Thermal imaging devices typically highlight differences in people's body temperature on the ground from their environment, making them easier to detect. However, the problem with these forms of devices is that they do not work efficiently due to the dense vegetation that covers the ground and prevents searches for wide or long-range views. In addition, in the case of thermography, the thermal signaling of external factors such as the sun, the ambient heat of trees, the fauna and the body heat of other humans also interfere with the search process.
Therefore, a team of three researchers focused on overcoming these problems by using a Deep Learning application to enhance the images that are created. They designed drones that can be particularly skilled at recognizing humans from everything around them. Its aim was to show how the automated detection of people in occlusion conditions can be greatly improved by combining images from multiple perspectives before classification.
AOS is a synthetic aperture imaging technique that uses camera drones to capture unstructured thermal light fields. In simpler terms, they used the application of artificial intelligence to process multiple images of a specific area. This is interesting because the comparison and data processing of different cameras allow several thermal imaging cameras to function as a large telescope.

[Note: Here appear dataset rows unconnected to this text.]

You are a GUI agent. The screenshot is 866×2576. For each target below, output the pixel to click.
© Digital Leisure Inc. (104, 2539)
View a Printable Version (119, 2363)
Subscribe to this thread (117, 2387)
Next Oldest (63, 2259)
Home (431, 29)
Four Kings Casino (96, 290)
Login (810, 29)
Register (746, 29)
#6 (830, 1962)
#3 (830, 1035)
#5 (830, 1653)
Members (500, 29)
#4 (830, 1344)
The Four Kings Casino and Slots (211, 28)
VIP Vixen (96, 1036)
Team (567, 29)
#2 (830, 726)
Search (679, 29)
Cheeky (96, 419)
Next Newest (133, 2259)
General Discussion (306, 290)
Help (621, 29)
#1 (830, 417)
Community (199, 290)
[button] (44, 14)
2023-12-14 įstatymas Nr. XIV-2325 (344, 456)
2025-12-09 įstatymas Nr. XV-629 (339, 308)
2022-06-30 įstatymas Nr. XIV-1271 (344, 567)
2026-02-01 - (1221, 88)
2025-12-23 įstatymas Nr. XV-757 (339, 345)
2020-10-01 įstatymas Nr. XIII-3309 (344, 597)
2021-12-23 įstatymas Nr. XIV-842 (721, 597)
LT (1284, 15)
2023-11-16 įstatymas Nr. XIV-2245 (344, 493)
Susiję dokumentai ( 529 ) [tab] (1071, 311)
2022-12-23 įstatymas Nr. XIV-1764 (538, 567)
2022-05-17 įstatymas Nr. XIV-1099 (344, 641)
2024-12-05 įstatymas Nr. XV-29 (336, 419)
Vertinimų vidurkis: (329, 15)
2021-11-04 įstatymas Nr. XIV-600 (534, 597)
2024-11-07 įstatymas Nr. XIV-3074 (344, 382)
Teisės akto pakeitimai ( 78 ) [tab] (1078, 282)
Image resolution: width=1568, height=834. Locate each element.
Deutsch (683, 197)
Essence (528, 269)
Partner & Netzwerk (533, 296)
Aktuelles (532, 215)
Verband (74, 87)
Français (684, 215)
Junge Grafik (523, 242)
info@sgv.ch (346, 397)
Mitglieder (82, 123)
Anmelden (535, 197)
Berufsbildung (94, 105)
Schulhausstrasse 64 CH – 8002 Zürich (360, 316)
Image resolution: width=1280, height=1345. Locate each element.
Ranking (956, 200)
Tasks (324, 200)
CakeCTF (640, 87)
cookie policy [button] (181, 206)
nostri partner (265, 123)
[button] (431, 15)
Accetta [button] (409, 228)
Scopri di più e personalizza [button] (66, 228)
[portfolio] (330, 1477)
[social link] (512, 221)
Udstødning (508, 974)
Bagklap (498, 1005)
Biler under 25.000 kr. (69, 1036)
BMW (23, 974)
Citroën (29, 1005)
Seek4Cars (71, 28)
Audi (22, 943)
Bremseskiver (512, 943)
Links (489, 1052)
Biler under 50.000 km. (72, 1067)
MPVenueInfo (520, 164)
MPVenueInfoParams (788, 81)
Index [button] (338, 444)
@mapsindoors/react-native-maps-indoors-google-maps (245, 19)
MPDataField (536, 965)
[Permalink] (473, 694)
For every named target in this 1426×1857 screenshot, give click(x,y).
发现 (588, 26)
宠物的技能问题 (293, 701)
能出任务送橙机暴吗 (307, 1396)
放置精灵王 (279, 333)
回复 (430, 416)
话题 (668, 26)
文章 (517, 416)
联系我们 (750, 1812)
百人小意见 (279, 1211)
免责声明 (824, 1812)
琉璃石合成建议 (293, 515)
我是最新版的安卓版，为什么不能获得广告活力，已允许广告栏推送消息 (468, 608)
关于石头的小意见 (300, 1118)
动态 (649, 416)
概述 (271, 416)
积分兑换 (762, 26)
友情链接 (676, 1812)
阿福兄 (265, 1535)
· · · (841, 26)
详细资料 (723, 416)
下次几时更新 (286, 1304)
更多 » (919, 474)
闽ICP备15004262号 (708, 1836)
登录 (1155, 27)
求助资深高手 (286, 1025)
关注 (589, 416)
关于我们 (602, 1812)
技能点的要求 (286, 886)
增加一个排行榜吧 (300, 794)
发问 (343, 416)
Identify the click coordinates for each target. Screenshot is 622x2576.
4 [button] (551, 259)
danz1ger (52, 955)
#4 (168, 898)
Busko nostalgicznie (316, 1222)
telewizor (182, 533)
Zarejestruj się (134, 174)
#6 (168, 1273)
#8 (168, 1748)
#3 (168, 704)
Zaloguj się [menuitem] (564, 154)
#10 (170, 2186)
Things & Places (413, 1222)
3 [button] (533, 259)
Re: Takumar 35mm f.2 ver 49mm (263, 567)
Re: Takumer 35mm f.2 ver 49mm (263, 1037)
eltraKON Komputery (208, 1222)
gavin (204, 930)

After processing the images with artificial intelligence, the final terrain images produced have a greater depth of field, that is, the images show how the treetops appear blurred, while the contours of people on the ground were more recognizable.
To train the artificial intelligence system, researchers had to create their own image database. They used drones to photograph volunteers on the ground in a variety of positions. System test results showed that the accuracy of this solution ranged from 87% to 95% compared to 25% for traditional thermal imaging. In addition, the use of OSA helped researchers achieve accuracy and recovery of 96% and 93%, respectively.
In the future, the rescue of lost, sick or injured people will increasingly be carried out with autonomous drones. However, discovering humans in densely forested terrain is a challenge due to occlusion and robust detection mechanisms are required. This solution is undoubtedly a breakthrough and the more these models are trained, their efficiency will be greater. In addition, these findings may lay the foundation for future effective search and rescue technologies that can be applied in combination with autonomous or human-manned aircraft.